Il mondo della cybersecurity ha spesso gli occhi puntati su hacker esterni e gruppi criminali organizzati, ma talvolta le minacce più devastanti provengono dall'interno delle stesse organizzazioni. La vicenda di Davis Lu, ex sviluppatore senior della multinazionale Eaton, dimostra come un dipendente con accesso privilegiato ai sistemi informatici possa trasformarsi nel peggior incubo di un'azienda. Il caso, conclusosi con una condanna a quattro anni di carcere, rappresenta un esempio emblematico di quello che gli esperti chiamano "insider threat", una delle sfide più complesse da affrontare nel panorama della sicurezza informatica moderna.
Lu, cinquantacinque anni, aveva trascorso dodici anni della sua carriera presso Eaton, scalando le posizioni fino a diventare sviluppatore senior per le tecnologie emergenti. La sua storia professionale ha preso una piega drammatica quando l'azienda ha deciso di ristrutturarsi, declassandolo a un ruolo inferiore. Invece di accettare la decisione aziendale, l'uomo ha scelto una strada che lo avrebbe portato dritto in tribunale.
La sua risposta al ridimensionamento è stata tanto ingegnosa quanto illegale: ha sviluppato e installato sui server aziendali un programma Java progettato come una bomba a orologeria digitale. Il malware era programmato per attivarsi automaticamente nel momento in cui l'azienda avesse revocato il suo accesso alla rete aziendale.
Il funzionamento del "kill switch" creato da Lu era relativamente semplice ma efficace: il programma generava un numero crescente di thread in un loop infinito, consumando progressivamente tutte le risorse disponibili fino a mandare in crash il server. Tuttavia, le capacità tecniche dell'ex dipendente non si sono estese alla prudenza.

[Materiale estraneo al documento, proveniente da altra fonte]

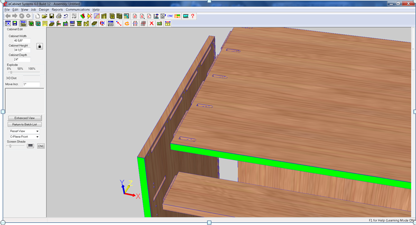Open the Reports menu
This screenshot has width=416, height=225.
point(57,10)
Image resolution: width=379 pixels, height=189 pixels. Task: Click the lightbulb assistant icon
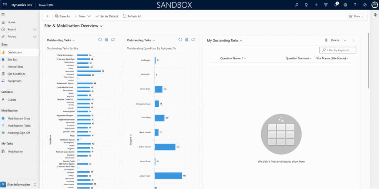click(306, 5)
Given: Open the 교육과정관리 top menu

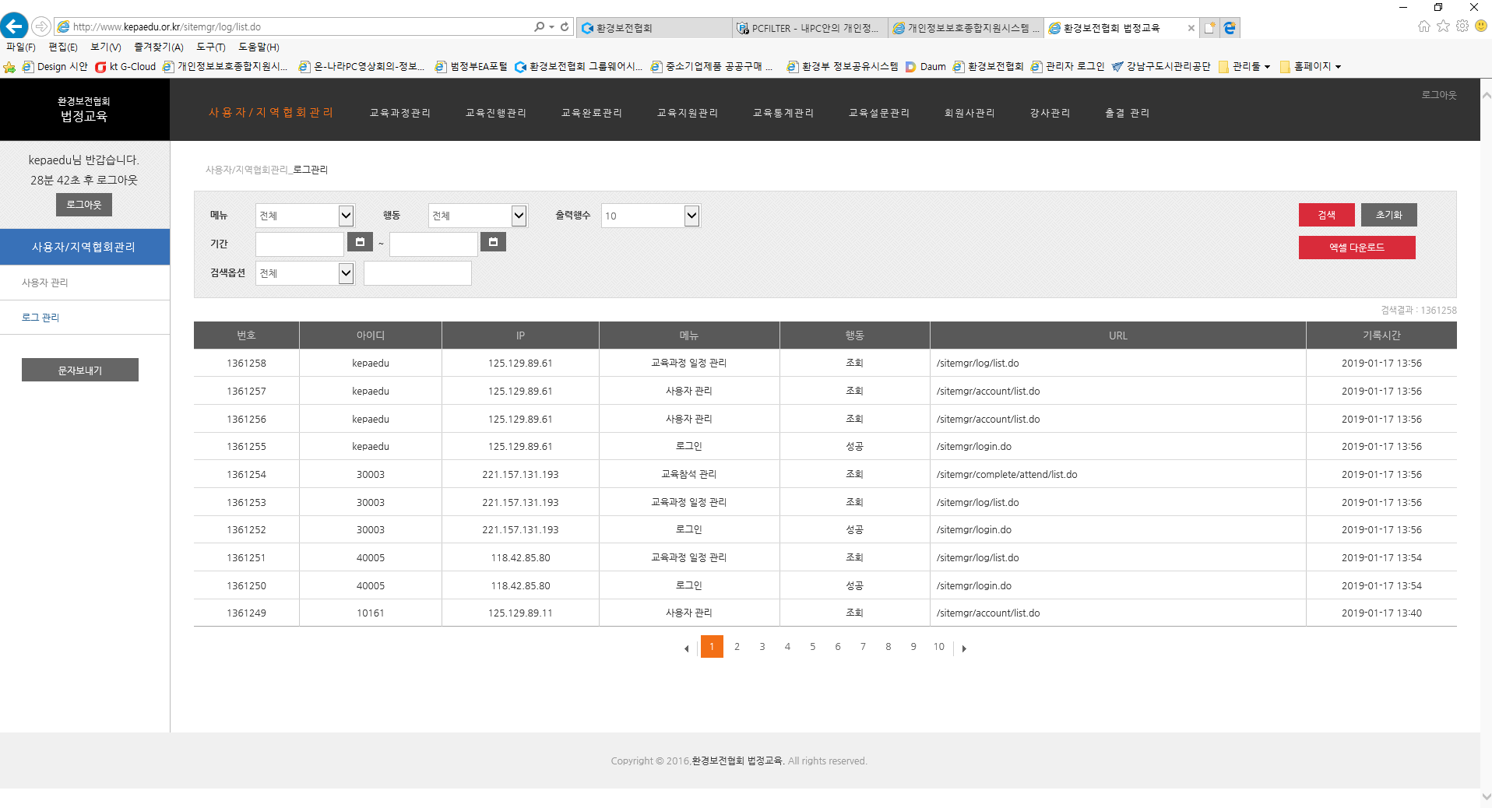Looking at the screenshot, I should coord(399,113).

Lu ha commesso errori che sembrano usciti da un manuale su "come farsi scoprire": ha battezzato il suo malware "IsDLEnabledinAD", acronimo per "Is Davis Lu enabled in Active Directory", praticamente firmando la sua opera criminale. Come se non bastasse, ha caricato il software utilizzando le sue credenziali aziendali, una mossa che gli esperti di sicurezza definirebbero tutt'altro che raffinata.
Il giorno del giudizio
Il 9 settembre 2019 Eaton ha licenziato Lu e immediatamente revocato i suoi accessi di rete. Proprio come programmato, il malware si è attivato, scatenando il caos nei sistemi informatici dell'azienda. Migliaia di dipendenti in tutto il mondo si sono trovati impossibilitati ad accedere alla rete aziendale, mentre alcuni dati corporativi venivano cancellati dal sistema.
Le prove contro Lu erano schiaccianti. Sul laptop aziendale che avrebbe dovuto restituire, gli investigatori hanno trovato una cronologia di ricerche che raccontava chiaramente la pianificazione del sabotaggio: ricerche su come cancellare dati, escalare privilegi e nascondere le tracce dei processi. L'ex sviluppatore aveva anche eliminato una consistente quantità di dati criptati.

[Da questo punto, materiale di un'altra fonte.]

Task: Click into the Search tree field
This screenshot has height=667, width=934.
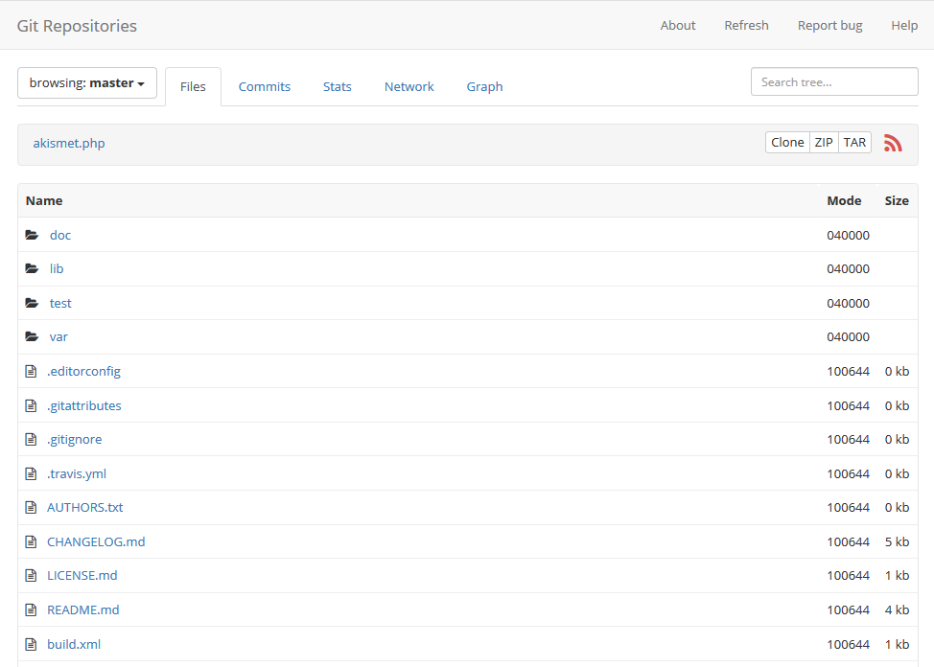Action: point(833,81)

L'arresto è arrivato meno di un mese dopo l'attivazione del malware. Nonostante avesse ammesso le sue colpe, Lu ha scelto di affrontare un processo con giuria, una strategia che si è rivelata controproducente. La giuria federale di Cleveland lo ha dichiarato colpevole di aver danneggiato intenzionalmente un computer protetto, e il 21 agosto 2025 è arrivata la sentenza: quattro anni di carcere seguiti da tre anni di libertà vigilata.

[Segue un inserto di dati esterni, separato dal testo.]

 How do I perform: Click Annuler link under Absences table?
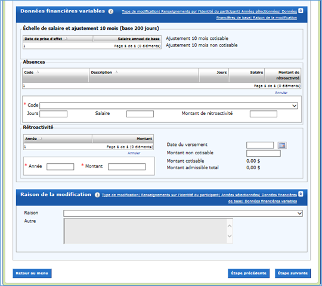point(281,92)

Matthew Galeotti, procuratore generale aggiunto ad interim della Divisione Criminale del Dipartimento di Giustizia, ha dichiarato che "l'imputato ha tradito la fiducia del suo datore di lavoro utilizzando il suo accesso e le sue conoscenze tecniche per sabotare le reti aziendali, causando devastazione e perdite per centinaia di migliaia di dollari".
Brett Leatherman, direttore assistente della Divisione Cyber dell'FBI, ha evidenziato come questo caso sottolinei "l'importanza di identificare precocemente le minacce interne". Il problema delle insider threats rappresenta infatti una delle sfide più complesse per le aziende moderne: nessun firewall, sistema di intelligenza artificiale o servizio di monitoraggio malware può proteggere efficacemente quando è proprio chi gestisce questi sistemi a diventare il nemico.
La vicenda Lu dimostra che investimenti milionari in cybersecurity possono essere vanificati da un singolo dipendente scontento con accesso privilegiato ai sistemi. Questo caso dovrebbe spingere le aziende a rivedere i loro protocolli di sicurezza interni, implementando controlli più stringenti e sistemi di monitoraggio delle attività degli utenti con privilegi elevati, soprattutto durante periodi di ristrutturazione o cambiamenti organizzativi.